Her bone plates are fusing also. Each month has a new set of bone plates fusing as her growth comes to an end. In her x-rays of her hips and knees Dr. S noted that Emma's bone plates in her legs are in the process of fusing. This means her joints hurt some from the changes in the bone plates, and she's feeling "off" because of it. Her cranial bone plates are doing their final expansion before fusing and thus her brain is doing it's final growth before maturity sets in. A lot is happening with her body and it makes total sense that her mind is not on training and her behavior is flighty. She's like a teenager going through puberty and her emotions and ability to handle stress reflects that.
So, I have put up the clicker for a bit and I am letting her get through this growth period while giving her practical experience with known skills.
Today we worked on curbing her excitement when going outside.

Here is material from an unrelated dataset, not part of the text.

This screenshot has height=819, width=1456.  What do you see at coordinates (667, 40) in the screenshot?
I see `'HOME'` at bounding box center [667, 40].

Picking up her leash sends her into spasms of joy and she jumps and barks and gets over excited by the leash. Today I picked up and carried the leash through the house and then set it down at least 30 times. I even wore it on my neck for a while.

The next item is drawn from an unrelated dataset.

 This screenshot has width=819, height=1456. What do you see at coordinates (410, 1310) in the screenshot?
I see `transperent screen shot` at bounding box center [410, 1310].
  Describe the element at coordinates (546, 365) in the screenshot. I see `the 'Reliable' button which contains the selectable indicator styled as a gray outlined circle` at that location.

Emma is asked to sit and wait to be clipped on to the lead and then to walk quiet and calm out of my house and down to the grass to go potty. Emma is doing better at this, but is still to excitable when we first start. We'll continue to work on this.
I have had yard chores to do and Emma has learned she must pay attention to me or I'll walk off and her leash will get tight. At no point am I going fast, but she's learned she needs to watch what I am doing instead of checking the world out if she doesn't want to be pulled by the leash.
She has also learned to unwrap herself from poles and other items in the yard and even to avoid being wrapped around them. Emma is improving on her leash skills, but has hit the "can't tell the dog is on the leash" status yet.
Emma continues to work on walking polite on the leash when attached to me. She only wraps herself around something when we walk about 1 to 2 times in the total time we are out. She's starting to leave the lead loose when I am standing and doing something. She is still walking ahead and putting pressure on the leash. I stop when she does this and back up a step to reset her.
Emma only wrapped herself around the telephone pole once during the entire day. She quickly solved the problem and began to move behind or closer to my side to prevent herself from getting tangled in items in the yard.
When her owner picked her up she lost her mind and couldn't do loose leash work. I will have to devise a plan to work on that and help her learn to keep her mind when she's over excited like that.